_Jetzt ausprobieren_
Schreiben Sie aus dem nachfolgenden Text über die Ausbreitung des Menschen aus Afrika die Passage von „Jenseits von Afrika“ bis „Großforschungsprojekt begonnen hat.“ wortgetreu ab.

_Textauszug_
=====

Jenseits von Afrika
9. Juli 2008
Der Mensch begann vor zwei Millionen Jahren, von Afrika aus die Erde zu bevölkern, während seine nächsten tierischen Verwandten, die Schimpansen, bis heute in Afrika blieben. Den entscheidenden Unterschied war die kulturelle Entwicklung des Menschen, vermuten Forscher der neuen Forschungsstelle an der Heidelberger Akademie der Wissenschaften, die zusammen mit der Universität Tübingen und dem Frankfurter Forschungsinstitut und Naturmuseum Senckenberg ein weltweit einmaliges Großforschungsprojekt begonnen hat.
Umwelt, Evolution oder Kultur?
Dessen Sprecher, Volker Moosbrugger ist Direktor des Museums und untersucht, wie das Klima früherer Zeiten die Lebensbedingungen für diese Menschen bestimmte. Dazu wird untersucht, wie sich bestimmte Organismen verändert haben, denn dies lässt Schlüsse auf das Klima zu. "Wir wissen etwa, dass bestimmte Blattformen nur unter bestimmten Klimaten häufig sind - und wenn wir eine Fossilvergesellschaftung von bestimmten Blattformen finden, können wir daraus auf das Klima schließen" erklärt Moosbrugger.

=====

_Bereitgestellte Angaben_
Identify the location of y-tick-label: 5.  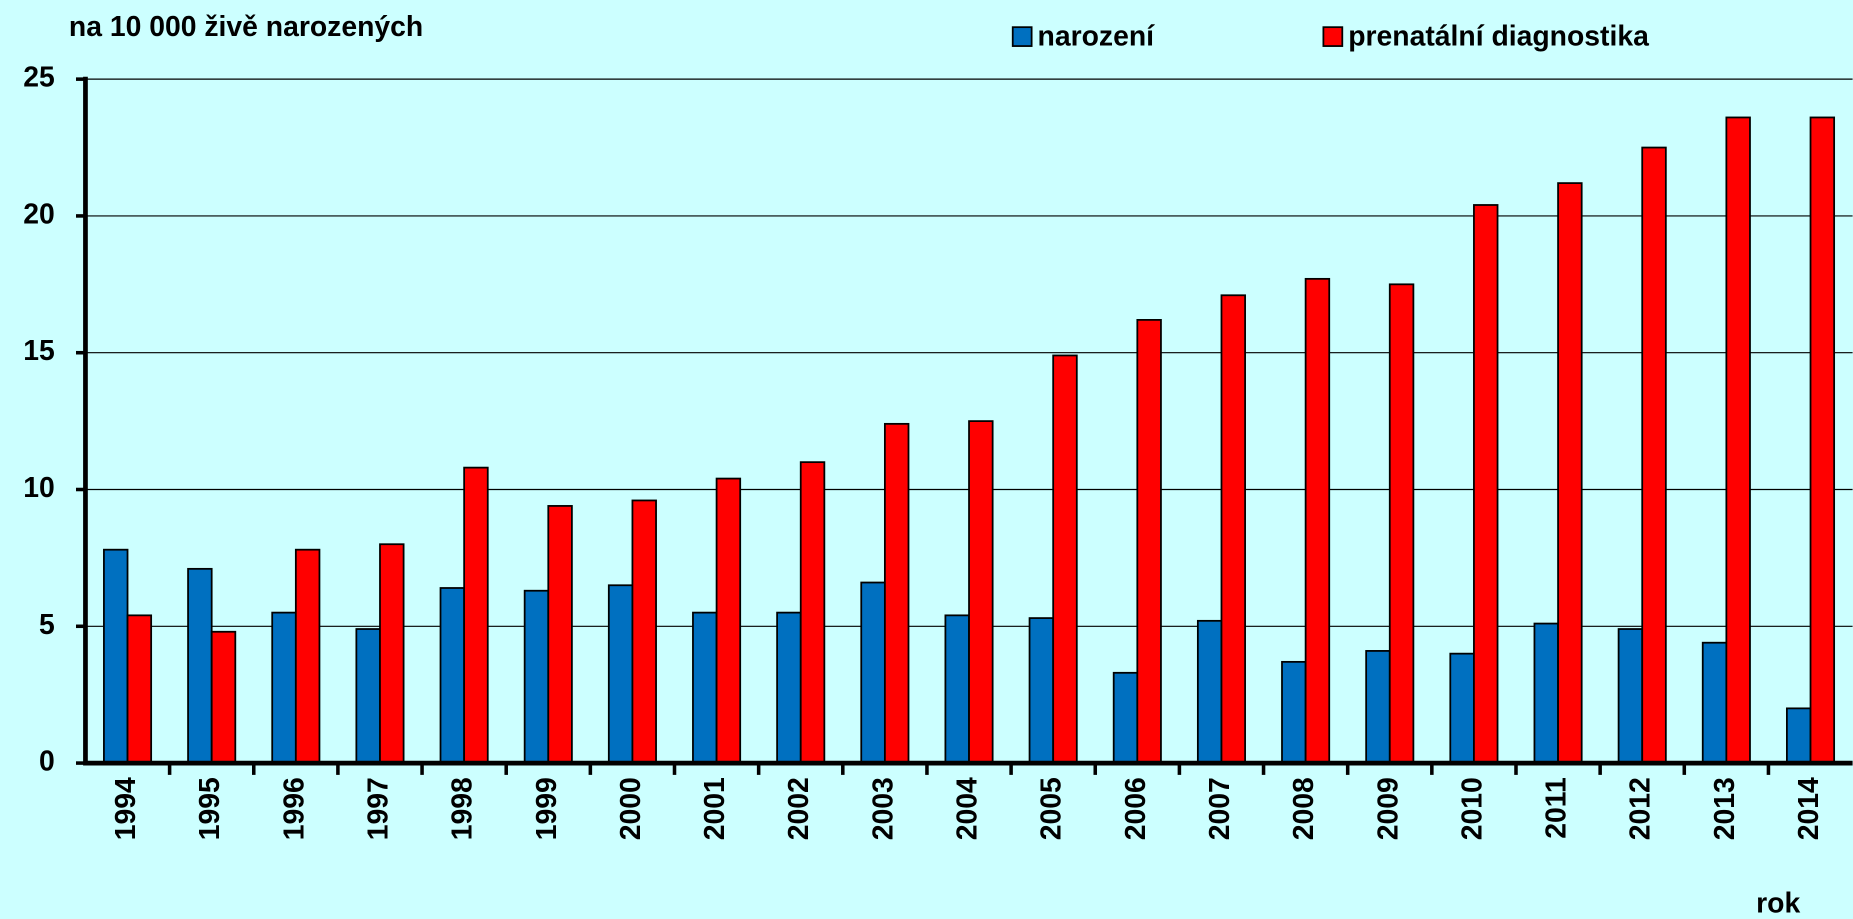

=====

_Antwortbereich_
Jenseits von Afrika
9. Juli 2008
Der Mensch begann vor zwei Millionen Jahren, von Afrika aus die Erde zu bevölkern, während seine nächsten tierischen Verwandten, die Schimpansen, bis heute in Afrika blieben. Den entscheidenden Unterschied war die kulturelle Entwicklung des Menschen, vermuten Forscher der neuen Forschungsstelle an der Heidelberger Akademie der Wissenschaften, die zusammen mit der Universität Tübingen und dem Frankfurter Forschungsinstitut und Naturmuseum Senckenberg ein weltweit einmaliges Großforschungsprojekt begonnen hat.